Data items:
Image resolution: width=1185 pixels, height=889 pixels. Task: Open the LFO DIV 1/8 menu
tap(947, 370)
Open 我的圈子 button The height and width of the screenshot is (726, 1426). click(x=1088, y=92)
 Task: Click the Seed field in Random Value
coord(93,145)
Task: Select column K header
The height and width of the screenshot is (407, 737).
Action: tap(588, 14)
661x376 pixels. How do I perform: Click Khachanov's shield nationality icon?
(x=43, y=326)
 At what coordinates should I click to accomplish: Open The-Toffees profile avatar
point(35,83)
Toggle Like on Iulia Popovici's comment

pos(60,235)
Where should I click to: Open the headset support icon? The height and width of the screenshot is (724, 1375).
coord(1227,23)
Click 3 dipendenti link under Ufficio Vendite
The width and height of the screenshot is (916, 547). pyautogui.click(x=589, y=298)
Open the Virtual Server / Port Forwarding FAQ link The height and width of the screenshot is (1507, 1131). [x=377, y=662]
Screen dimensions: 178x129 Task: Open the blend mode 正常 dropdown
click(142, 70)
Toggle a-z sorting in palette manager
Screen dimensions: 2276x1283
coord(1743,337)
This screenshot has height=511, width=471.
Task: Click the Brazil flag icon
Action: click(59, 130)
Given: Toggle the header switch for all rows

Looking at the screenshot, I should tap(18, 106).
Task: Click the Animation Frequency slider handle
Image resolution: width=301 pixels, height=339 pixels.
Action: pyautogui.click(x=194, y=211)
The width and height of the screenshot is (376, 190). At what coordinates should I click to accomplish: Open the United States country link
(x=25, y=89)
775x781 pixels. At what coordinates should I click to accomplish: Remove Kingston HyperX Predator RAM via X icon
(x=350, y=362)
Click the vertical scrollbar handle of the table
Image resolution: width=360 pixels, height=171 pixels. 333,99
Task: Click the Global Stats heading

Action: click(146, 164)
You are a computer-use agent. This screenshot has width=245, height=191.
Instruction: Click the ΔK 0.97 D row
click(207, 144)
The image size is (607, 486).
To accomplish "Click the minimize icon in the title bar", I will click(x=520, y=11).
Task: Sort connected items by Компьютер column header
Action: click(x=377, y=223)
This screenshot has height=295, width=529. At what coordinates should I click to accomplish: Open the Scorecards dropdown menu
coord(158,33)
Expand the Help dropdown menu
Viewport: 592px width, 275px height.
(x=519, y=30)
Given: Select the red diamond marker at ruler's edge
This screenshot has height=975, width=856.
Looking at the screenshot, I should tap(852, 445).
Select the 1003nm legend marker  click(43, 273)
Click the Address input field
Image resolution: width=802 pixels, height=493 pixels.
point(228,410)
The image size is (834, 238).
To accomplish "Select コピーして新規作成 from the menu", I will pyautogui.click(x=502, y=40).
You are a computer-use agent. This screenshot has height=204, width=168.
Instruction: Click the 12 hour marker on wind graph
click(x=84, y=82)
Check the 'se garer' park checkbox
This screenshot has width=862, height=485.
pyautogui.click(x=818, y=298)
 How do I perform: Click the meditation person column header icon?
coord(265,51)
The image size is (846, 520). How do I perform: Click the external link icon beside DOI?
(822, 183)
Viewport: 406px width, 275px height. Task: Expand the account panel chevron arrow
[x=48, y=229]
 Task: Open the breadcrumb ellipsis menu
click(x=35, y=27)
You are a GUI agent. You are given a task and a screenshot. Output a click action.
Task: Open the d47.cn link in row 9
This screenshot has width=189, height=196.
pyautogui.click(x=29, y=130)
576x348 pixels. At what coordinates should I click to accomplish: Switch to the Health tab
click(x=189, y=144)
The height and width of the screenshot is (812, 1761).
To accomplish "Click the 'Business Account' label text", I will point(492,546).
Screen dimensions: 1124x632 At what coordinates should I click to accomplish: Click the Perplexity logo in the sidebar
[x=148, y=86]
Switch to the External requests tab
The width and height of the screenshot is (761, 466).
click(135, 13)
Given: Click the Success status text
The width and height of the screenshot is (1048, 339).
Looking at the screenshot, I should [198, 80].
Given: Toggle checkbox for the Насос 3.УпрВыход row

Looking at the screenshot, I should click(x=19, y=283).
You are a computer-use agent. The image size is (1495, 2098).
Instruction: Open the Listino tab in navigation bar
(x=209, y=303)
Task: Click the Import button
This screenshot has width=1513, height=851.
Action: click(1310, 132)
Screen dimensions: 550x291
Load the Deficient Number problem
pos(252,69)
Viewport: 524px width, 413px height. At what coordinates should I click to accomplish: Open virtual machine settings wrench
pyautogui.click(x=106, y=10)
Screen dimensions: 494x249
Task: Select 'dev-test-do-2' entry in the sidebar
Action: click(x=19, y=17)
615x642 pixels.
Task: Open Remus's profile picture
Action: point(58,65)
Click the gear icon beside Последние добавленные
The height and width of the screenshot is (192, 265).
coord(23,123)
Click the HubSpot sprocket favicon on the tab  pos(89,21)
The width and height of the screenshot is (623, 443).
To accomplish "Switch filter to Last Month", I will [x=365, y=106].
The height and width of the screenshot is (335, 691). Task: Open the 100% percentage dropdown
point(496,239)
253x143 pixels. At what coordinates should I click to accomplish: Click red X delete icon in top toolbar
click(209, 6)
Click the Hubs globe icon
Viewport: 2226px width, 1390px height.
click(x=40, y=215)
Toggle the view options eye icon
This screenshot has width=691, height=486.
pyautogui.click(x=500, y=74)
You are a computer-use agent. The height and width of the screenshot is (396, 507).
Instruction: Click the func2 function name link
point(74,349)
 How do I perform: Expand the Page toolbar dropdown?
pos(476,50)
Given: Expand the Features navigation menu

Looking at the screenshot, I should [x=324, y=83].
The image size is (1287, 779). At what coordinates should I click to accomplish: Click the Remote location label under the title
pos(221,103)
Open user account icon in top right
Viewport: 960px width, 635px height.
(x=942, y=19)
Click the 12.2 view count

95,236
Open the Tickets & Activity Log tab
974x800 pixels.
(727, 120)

EXERCISE DIRECTIONS
Copy the data items above line for line, with no changes.

TASK RESPONSE
Image resolution: width=1185 pixels, height=889 pixels. Task: Open the LFO DIV 1/8 menu
tap(947, 370)
Open 我的圈子 button The height and width of the screenshot is (726, 1426). click(x=1088, y=92)
 Task: Click the Seed field in Random Value
coord(93,145)
Task: Select column K header
The height and width of the screenshot is (407, 737).
Action: tap(588, 14)
661x376 pixels. How do I perform: Click Khachanov's shield nationality icon?
(x=43, y=326)
 At what coordinates should I click to accomplish: Open The-Toffees profile avatar
point(35,83)
Toggle Like on Iulia Popovici's comment

pos(60,235)
Where should I click to: Open the headset support icon? The height and width of the screenshot is (724, 1375).
coord(1227,23)
Click 3 dipendenti link under Ufficio Vendite
The width and height of the screenshot is (916, 547). pyautogui.click(x=589, y=298)
Open the Virtual Server / Port Forwarding FAQ link The height and width of the screenshot is (1507, 1131). [x=377, y=662]
Screen dimensions: 178x129 Task: Open the blend mode 正常 dropdown
click(142, 70)
Toggle a-z sorting in palette manager
Screen dimensions: 2276x1283
coord(1743,337)
This screenshot has height=511, width=471.
Task: Click the Brazil flag icon
Action: click(59, 130)
Given: Toggle the header switch for all rows

Looking at the screenshot, I should tap(18, 106).
Task: Click the Animation Frequency slider handle
Image resolution: width=301 pixels, height=339 pixels.
Action: pyautogui.click(x=194, y=211)
The width and height of the screenshot is (376, 190). At what coordinates should I click to accomplish: Open the United States country link
(x=25, y=89)
775x781 pixels. At what coordinates should I click to accomplish: Remove Kingston HyperX Predator RAM via X icon
(x=350, y=362)
Click the vertical scrollbar handle of the table
Image resolution: width=360 pixels, height=171 pixels. 333,99
Task: Click the Global Stats heading

Action: click(146, 164)
You are a computer-use agent. This screenshot has width=245, height=191.
Instruction: Click the ΔK 0.97 D row
click(207, 144)
The image size is (607, 486).
To accomplish "Click the minimize icon in the title bar", I will click(x=520, y=11).
Task: Sort connected items by Компьютер column header
Action: click(x=377, y=223)
This screenshot has height=295, width=529. At what coordinates should I click to accomplish: Open the Scorecards dropdown menu
coord(158,33)
Expand the Help dropdown menu
Viewport: 592px width, 275px height.
(x=519, y=30)
Given: Select the red diamond marker at ruler's edge
This screenshot has height=975, width=856.
Looking at the screenshot, I should tap(852, 445).
Select the 1003nm legend marker  click(43, 273)
Click the Address input field
Image resolution: width=802 pixels, height=493 pixels.
point(228,410)
The image size is (834, 238).
To accomplish "Select コピーして新規作成 from the menu", I will pyautogui.click(x=502, y=40).
You are a computer-use agent. This screenshot has height=204, width=168.
Instruction: Click the 12 hour marker on wind graph
click(x=84, y=82)
Check the 'se garer' park checkbox
This screenshot has width=862, height=485.
pyautogui.click(x=818, y=298)
 How do I perform: Click the meditation person column header icon?
coord(265,51)
The image size is (846, 520). How do I perform: Click the external link icon beside DOI?
(822, 183)
Viewport: 406px width, 275px height. Task: Expand the account panel chevron arrow
[x=48, y=229]
 Task: Open the breadcrumb ellipsis menu
click(x=35, y=27)
You are a GUI agent. You are given a task and a screenshot. Output a click action.
Task: Open the d47.cn link in row 9
This screenshot has width=189, height=196.
pyautogui.click(x=29, y=130)
576x348 pixels. At what coordinates should I click to accomplish: Switch to the Health tab
click(x=189, y=144)
The height and width of the screenshot is (812, 1761).
To accomplish "Click the 'Business Account' label text", I will point(492,546).
Screen dimensions: 1124x632 At what coordinates should I click to accomplish: Click the Perplexity logo in the sidebar
[x=148, y=86]
Switch to the External requests tab
The width and height of the screenshot is (761, 466).
click(135, 13)
Given: Click the Success status text
The width and height of the screenshot is (1048, 339).
Looking at the screenshot, I should [198, 80].
Given: Toggle checkbox for the Насос 3.УпрВыход row

Looking at the screenshot, I should click(x=19, y=283).
You are a computer-use agent. The image size is (1495, 2098).
Instruction: Open the Listino tab in navigation bar
(x=209, y=303)
Task: Click the Import button
This screenshot has width=1513, height=851.
Action: click(1310, 132)
Screen dimensions: 550x291
Load the Deficient Number problem
pos(252,69)
Viewport: 524px width, 413px height. At what coordinates should I click to accomplish: Open virtual machine settings wrench
pyautogui.click(x=106, y=10)
Screen dimensions: 494x249
Task: Select 'dev-test-do-2' entry in the sidebar
Action: click(x=19, y=17)
615x642 pixels.
Task: Open Remus's profile picture
Action: point(58,65)
Click the gear icon beside Последние добавленные
The height and width of the screenshot is (192, 265).
coord(23,123)
Click the HubSpot sprocket favicon on the tab  pos(89,21)
The width and height of the screenshot is (623, 443).
To accomplish "Switch filter to Last Month", I will [x=365, y=106].
The height and width of the screenshot is (335, 691). Task: Open the 100% percentage dropdown
point(496,239)
253x143 pixels. At what coordinates should I click to accomplish: Click red X delete icon in top toolbar
click(209, 6)
Click the Hubs globe icon
Viewport: 2226px width, 1390px height.
click(x=40, y=215)
Toggle the view options eye icon
This screenshot has width=691, height=486.
pyautogui.click(x=500, y=74)
You are a computer-use agent. The height and width of the screenshot is (396, 507).
Instruction: Click the func2 function name link
point(74,349)
 How do I perform: Expand the Page toolbar dropdown?
pos(476,50)
Given: Expand the Features navigation menu

Looking at the screenshot, I should [x=324, y=83].
The image size is (1287, 779). At what coordinates should I click to accomplish: Click the Remote location label under the title
pos(221,103)
Open user account icon in top right
Viewport: 960px width, 635px height.
(x=942, y=19)
Click the 12.2 view count

95,236
Open the Tickets & Activity Log tab
974x800 pixels.
(727, 120)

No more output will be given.